Exercise - Write out the rows below from the line with "Select the Polyline" to the line with "point(17,500)", including both of those lines, with nothing changed.

Entries shown -

++++++

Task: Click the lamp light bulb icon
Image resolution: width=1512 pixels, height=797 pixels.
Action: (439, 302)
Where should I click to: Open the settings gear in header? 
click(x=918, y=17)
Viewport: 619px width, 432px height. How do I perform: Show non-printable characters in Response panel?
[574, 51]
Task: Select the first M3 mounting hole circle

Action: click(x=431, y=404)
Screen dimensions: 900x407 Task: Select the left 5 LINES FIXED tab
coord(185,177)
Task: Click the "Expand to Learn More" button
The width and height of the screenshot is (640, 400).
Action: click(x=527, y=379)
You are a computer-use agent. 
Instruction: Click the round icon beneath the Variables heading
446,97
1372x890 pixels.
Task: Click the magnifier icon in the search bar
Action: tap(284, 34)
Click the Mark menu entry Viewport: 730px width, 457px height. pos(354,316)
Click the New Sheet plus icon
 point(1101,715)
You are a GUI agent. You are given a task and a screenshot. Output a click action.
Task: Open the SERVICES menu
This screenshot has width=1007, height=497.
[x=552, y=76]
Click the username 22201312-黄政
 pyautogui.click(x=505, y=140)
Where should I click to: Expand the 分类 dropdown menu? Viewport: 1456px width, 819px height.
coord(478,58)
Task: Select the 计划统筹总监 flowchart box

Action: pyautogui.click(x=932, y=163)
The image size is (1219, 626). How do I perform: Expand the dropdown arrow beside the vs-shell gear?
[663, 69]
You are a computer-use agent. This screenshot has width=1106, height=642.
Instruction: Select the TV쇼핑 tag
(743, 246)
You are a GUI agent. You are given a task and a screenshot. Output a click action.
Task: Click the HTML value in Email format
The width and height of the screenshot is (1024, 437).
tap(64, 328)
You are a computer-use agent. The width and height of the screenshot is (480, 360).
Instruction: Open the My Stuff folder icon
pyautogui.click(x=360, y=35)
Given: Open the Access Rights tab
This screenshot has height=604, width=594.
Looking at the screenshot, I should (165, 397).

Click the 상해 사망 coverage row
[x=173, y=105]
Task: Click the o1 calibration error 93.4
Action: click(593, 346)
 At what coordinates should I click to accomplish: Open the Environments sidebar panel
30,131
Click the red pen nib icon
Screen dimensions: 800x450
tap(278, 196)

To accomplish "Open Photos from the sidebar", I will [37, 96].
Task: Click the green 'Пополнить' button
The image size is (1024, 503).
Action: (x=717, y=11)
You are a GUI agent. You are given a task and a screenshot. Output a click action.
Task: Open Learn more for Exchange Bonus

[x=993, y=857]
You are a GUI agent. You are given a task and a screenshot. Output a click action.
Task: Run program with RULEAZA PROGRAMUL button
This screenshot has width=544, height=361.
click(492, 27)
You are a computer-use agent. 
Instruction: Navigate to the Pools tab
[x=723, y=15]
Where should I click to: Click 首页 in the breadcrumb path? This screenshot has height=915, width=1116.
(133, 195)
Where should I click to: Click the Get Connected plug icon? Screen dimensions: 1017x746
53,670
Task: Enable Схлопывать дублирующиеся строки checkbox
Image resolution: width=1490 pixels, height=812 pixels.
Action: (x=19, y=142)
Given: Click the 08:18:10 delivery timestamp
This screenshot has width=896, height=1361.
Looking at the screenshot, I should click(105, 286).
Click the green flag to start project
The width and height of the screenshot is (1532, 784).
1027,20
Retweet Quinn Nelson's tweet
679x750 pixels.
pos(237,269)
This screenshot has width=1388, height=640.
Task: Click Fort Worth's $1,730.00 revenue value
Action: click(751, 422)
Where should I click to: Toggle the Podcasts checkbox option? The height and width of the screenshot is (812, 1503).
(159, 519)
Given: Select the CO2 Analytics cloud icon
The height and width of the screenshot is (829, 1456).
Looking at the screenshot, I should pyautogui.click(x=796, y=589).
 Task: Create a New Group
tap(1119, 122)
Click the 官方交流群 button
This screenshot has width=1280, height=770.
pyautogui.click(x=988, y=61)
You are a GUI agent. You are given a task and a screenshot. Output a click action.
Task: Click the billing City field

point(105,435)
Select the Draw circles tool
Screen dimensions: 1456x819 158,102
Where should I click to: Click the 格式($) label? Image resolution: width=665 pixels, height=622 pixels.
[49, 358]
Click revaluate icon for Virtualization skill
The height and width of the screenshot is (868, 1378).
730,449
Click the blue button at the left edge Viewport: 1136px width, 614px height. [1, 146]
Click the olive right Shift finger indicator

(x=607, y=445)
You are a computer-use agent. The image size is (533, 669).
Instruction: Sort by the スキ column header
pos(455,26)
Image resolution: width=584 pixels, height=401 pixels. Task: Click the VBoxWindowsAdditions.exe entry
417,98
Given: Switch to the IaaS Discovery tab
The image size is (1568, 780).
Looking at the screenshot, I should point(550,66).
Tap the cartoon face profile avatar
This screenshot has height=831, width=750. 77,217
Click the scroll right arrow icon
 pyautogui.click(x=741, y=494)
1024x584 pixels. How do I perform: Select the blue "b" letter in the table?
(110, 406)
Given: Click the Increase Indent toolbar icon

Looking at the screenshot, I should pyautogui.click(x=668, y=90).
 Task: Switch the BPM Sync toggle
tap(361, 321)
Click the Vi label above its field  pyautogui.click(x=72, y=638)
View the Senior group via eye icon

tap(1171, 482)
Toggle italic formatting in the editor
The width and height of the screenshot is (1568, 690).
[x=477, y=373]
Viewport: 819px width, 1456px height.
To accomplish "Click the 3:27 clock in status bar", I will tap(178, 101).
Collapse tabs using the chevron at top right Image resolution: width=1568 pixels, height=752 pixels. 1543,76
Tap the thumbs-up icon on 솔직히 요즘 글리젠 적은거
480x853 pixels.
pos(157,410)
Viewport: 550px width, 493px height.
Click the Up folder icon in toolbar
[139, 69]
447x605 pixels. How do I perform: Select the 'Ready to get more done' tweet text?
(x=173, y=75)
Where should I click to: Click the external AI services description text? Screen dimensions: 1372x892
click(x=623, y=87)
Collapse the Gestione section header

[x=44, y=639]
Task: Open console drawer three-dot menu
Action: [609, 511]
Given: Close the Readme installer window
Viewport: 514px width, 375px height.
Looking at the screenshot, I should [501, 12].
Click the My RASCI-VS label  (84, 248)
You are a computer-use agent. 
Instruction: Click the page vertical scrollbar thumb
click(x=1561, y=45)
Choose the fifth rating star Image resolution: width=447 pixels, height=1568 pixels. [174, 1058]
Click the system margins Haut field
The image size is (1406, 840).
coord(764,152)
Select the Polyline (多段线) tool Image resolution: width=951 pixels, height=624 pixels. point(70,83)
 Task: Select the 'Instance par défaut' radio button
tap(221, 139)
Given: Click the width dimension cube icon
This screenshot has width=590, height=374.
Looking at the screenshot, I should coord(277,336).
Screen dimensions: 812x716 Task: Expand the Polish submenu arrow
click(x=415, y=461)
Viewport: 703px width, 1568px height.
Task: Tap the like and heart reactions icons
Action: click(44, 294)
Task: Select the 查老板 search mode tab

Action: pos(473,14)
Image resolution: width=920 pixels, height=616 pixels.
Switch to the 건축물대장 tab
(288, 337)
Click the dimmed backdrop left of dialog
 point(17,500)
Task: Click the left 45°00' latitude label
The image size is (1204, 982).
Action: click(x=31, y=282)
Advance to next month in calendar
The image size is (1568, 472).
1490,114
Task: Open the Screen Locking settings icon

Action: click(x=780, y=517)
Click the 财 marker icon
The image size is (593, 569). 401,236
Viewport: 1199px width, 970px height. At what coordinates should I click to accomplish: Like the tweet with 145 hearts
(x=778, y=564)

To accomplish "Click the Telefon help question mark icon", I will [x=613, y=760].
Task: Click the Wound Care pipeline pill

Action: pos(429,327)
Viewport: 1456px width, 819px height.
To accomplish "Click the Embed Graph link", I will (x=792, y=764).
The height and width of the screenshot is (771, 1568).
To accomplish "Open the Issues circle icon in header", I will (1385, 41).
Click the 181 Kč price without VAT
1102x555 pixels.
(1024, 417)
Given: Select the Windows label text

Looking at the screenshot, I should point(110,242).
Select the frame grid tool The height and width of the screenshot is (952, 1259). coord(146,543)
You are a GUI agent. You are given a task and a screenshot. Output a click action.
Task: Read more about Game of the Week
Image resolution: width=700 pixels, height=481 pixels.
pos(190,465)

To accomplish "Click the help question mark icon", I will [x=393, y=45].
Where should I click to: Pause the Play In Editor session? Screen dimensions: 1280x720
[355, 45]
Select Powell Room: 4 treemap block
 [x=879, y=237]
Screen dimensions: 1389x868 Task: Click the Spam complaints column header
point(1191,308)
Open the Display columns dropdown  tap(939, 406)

++++++

Full answer -
Select the Polyline (多段线) tool Image resolution: width=951 pixels, height=624 pixels. point(70,83)
 Task: Select the 'Instance par défaut' radio button
tap(221, 139)
Given: Click the width dimension cube icon
This screenshot has width=590, height=374.
Looking at the screenshot, I should coord(277,336).
Screen dimensions: 812x716 Task: Expand the Polish submenu arrow
click(x=415, y=461)
Viewport: 703px width, 1568px height.
Task: Tap the like and heart reactions icons
Action: click(44, 294)
Task: Select the 查老板 search mode tab

Action: pos(473,14)
Image resolution: width=920 pixels, height=616 pixels.
Switch to the 건축물대장 tab
(288, 337)
Click the dimmed backdrop left of dialog
 point(17,500)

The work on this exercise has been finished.